====== Texte de la page ======
Les mois d'hiver sont pour moi une source de stress à peu près équivalente à celle que provoque la mention du nom "Julie Gayet" à Valérie Trierweiler. La quasi-totalité de mon activité professionnelle se ramasse sur la période qui court de novembre à février, pendant laquelle je perds en général la vie sociale que j'ai réussi à reconquérir les huit mois précédents.

Dans ces conditions, on comprendra que le titre d'un article américain relayé sur Facebook m'ait alléchée: "J'ai vécu une journée en suivant l'emploi du temps de Benjamin Franklin et ça a changé ma vie." Je ne savais même pas que Benjamin Franklin avait eu un cahier de texte, encore moins qu'il était passé à la postérité. Forcément, je m'empresse d'aller lire l'article, histoire de perdre 5 précieuses minutes que j'aurais pu consacrer à respirer.

5h du matin, un rayon de soleil vient tapoter la joue de Benjamin, qui se dépêche de se préparer pour être habillé quand l'ami Ricoré passera lui apporter son café. Au bout d'une seconde d'une interminable réflexion, je décrète que le réveil à cinq heures du matin n'est absolument pas envisageable pour ma petite personne sous peine de me transformer en tyrannosaure blessé. La mauvaise humeur en plus. Je zappe cette partie, Benji ne m'en tiendra pas rigueur, je passe à l'étape suivante.
====== Données fournies ======
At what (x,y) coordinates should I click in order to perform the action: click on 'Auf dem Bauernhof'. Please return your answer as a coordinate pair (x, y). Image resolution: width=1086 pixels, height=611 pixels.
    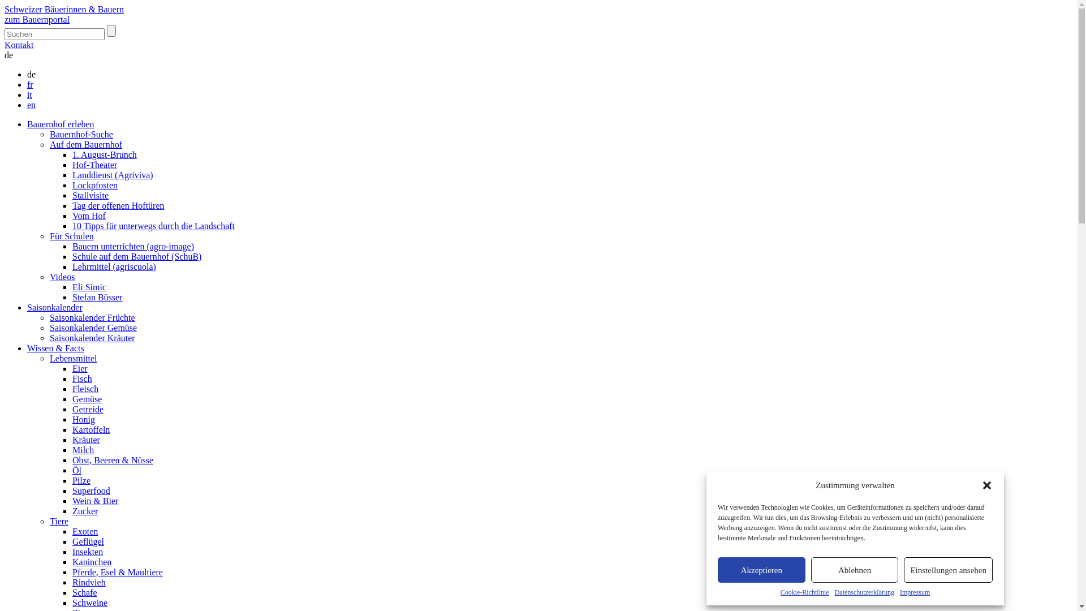
    Looking at the image, I should click on (85, 144).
======
_Liste des consignes_:
- a) Modifiez le passage du texte de la page commençant par « 5h du matin, un » et allant jusqu'à « à l'étape suivante. », en y remplaçant « café » par « thé ».
- b) Pour chacune des affirmations suivantes, dites si elle concorde avec le texte de la page, en répondant par oui ou par non et en citant les mots du texte qui tranchent.
(i) La personne qui raconte concentre presque toute son activité professionnelle entre novembre et février.
(ii) L'article relayé sur Facebook était britannique.
(iii) La personne qui raconte décide de se lever à cinq heures du matin.
- c) Répondez aux questions suivantes d'après le texte de la page.
(i) Pendant combien de mois la personne qui raconte a-t-elle reconquis sa vie sociale avant la période d'hiver ?
(ii) Sur quel réseau social l'article a-t-il été relayé ?
(iii) À quelle heure commence la journée de Benjamin ?
Les données n'ont aucun rôle à jouer ici.

_Réponses aux consignes_:
- a)
5h du matin, un rayon de soleil vient tapoter la joue de Benjamin, qui se dépêche de se préparer pour être habillé quand l'ami Ricoré passera lui apporter son thé. Au bout d'une seconde d'une interminable réflexion, je décrète que le réveil à cinq heures du matin n'est absolument pas envisageable pour ma petite personne sous peine de me transformer en tyrannosaure blessé. La mauvaise humeur en plus. Je zappe cette partie, Benji ne m'en tiendra pas rigueur, je passe à l'étape suivante.

- b)
(i) Oui : « La quasi-totalité de mon activité professionnelle se ramasse sur la période qui court de novembre à février ».
(ii) Non : « le titre d'un article américain relayé sur Facebook ».
(iii) Non : « je décrète que le réveil à cinq heures du matin n'est absolument pas envisageable pour ma petite personne ».

- c)
(i) Pendant les huit mois précédents.
(ii) Sur Facebook.
(iii) À 5h du matin.